Dr Staley: I think in many ways we’ve been encouraged by the way in which governments have leaned forward to try to learn from the experiences of other nations as they have battled COVID-19. I think one of the challenges all of us have is that we don’t know as much about the disease as we would like to.
And you can see in the weeks and months that COVID has spread around the world, the approach actually that many countries have taken has been slightly different, but the learnings that have come from all of that have actually shaped our approaches pretty dramatically.
So whether it’s thinking about the way in which we can protect some of our most vulnerable populations, to what kinds of commodities we’re thinking about to be able to provide immediately for relief, to how we’re thinking about planning for a future response that may involve a therapeutic, I’ve been encouraged actually by the collaboration across governments and through organizations like GAVI, and by collaboration with the Global Fund especially, whose pivoted very quickly.

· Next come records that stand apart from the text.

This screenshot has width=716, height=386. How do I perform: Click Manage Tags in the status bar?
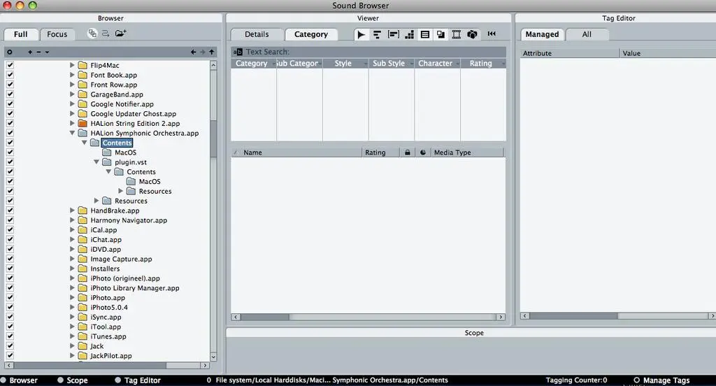click(661, 380)
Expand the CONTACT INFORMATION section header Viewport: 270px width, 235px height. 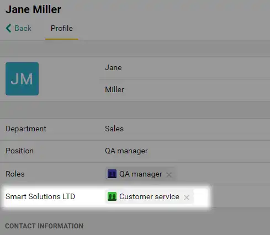click(x=44, y=226)
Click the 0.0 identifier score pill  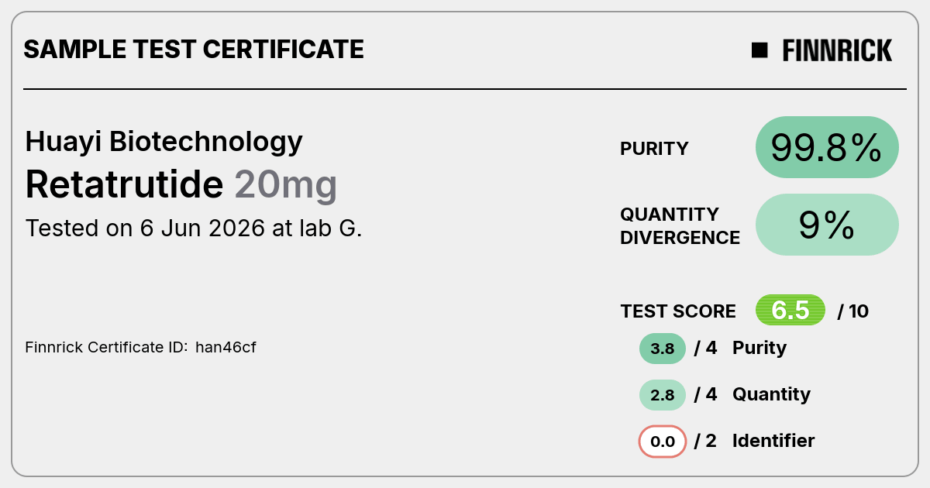pyautogui.click(x=663, y=442)
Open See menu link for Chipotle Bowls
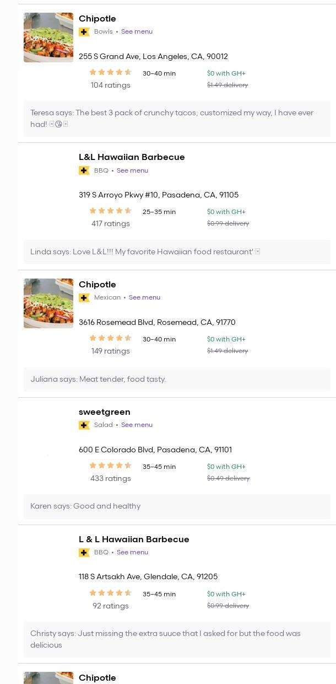Screen dimensions: 336x684 point(137,32)
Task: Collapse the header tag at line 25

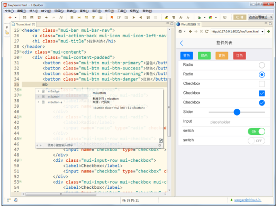Action: click(20, 30)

I think I would only say that governments have an ability to continually learn and adapt, and I think that will be the hallmark of success as we move forward.
Question: What’s your assessment of Africa’s health systems compared to other regions?

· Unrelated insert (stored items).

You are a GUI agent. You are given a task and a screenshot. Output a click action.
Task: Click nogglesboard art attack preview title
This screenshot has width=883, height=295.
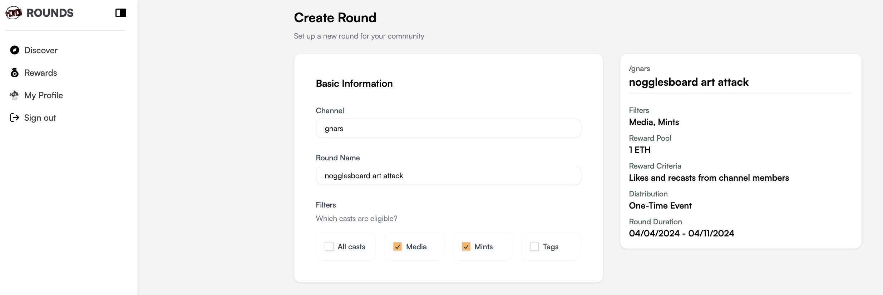689,82
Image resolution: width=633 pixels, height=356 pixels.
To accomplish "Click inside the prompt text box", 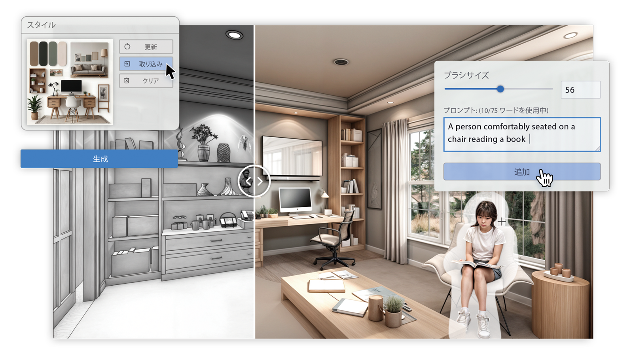I will point(521,134).
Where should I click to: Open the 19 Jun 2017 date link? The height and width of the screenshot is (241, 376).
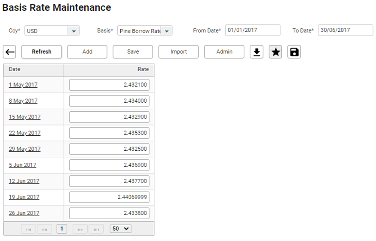click(x=24, y=197)
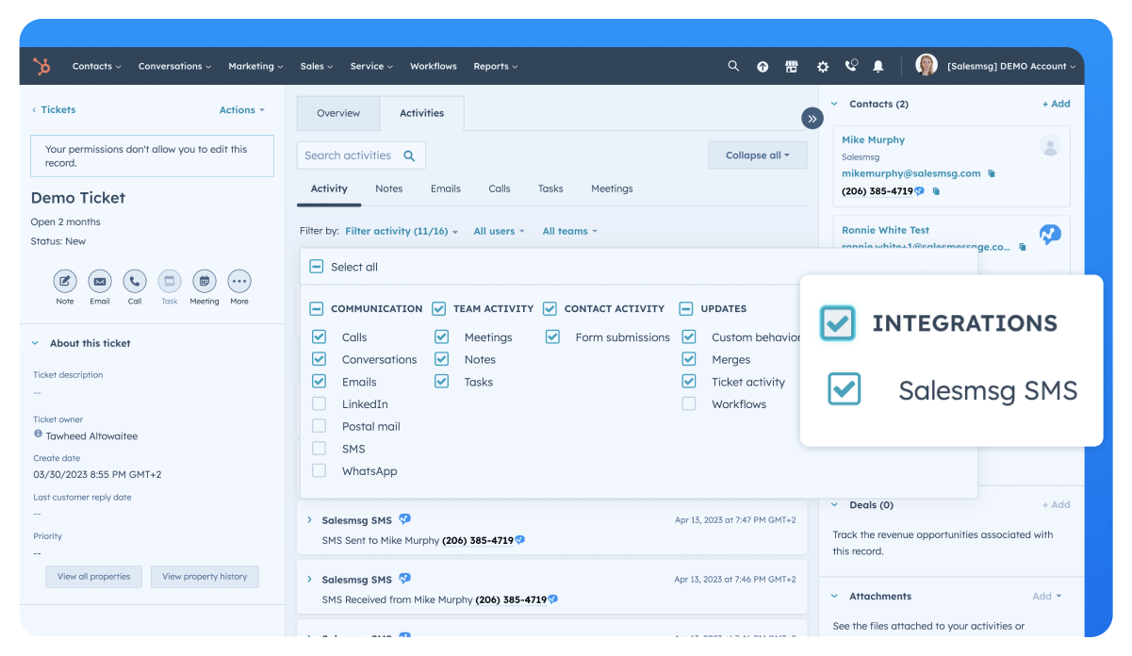Switch to the Overview tab
The image size is (1132, 656).
[337, 112]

Dr Staley: I think if we look at the progress of the African health systems over the last 20 years, it’s been absolutely incredible. So childhood mortality has been reduced by almost 50 per cent. At the same time, there’s been a 30 per cent growth in population across the continent. Maternal-child health has improved dramatically. Treatment of HIV/AIDS has been revolutionized in Africa as well as around the world. And so, it’s a really incredible story.
I think if you look at the health systems generally of most countries, they tend to improve as economic growth spurs development across multiple sectors. And so when I think about the ways in which the health system broadly will improve over time, I think it’s very much tied to the ability to have economic growth and dynamism in a society.
When I think about that challenges that are going to occur as a result of this outbreak, I think about it in two ways. First, I think about it in the provision of existing services that may be disrupted. So just like in the United States where people have chronic conditions and maybe weren’t seeing docs as much, there are people who may not seek out a health facility when their child has a fever.
The second thing that I think about is actually the stress that’s being put on the system generally, so whether that’s a supply chain that’s being asked to try and deliver more medicines or more therapeutics at the same time that there may be less people available or less resources to do it.
I see that whether it’s actually the amount of healthcare workers in a particular facility. So what I see is a need to ensure that there is not a setback as a result of this disease outbreak, to ensure that we continue to deliver the kind of care that we have in the past, and to adapt as necessary.
I think to make that happen there are a couple of things I would emphasize. Earlier on I spoke about a novel effort in Nigeria to team up with Airtel. There are so many ways in which the new modes of communication can help us have better awareness of challenges, and respond more effectively, both for health and for supply chains. I think that’s critical.
The second thing I would say is that I think in every country that we’ve seen respond to this, it’s been a whole of society approach, and so I think non-traditional means for thinking about supply chains or delivery of care in the home are worth considering.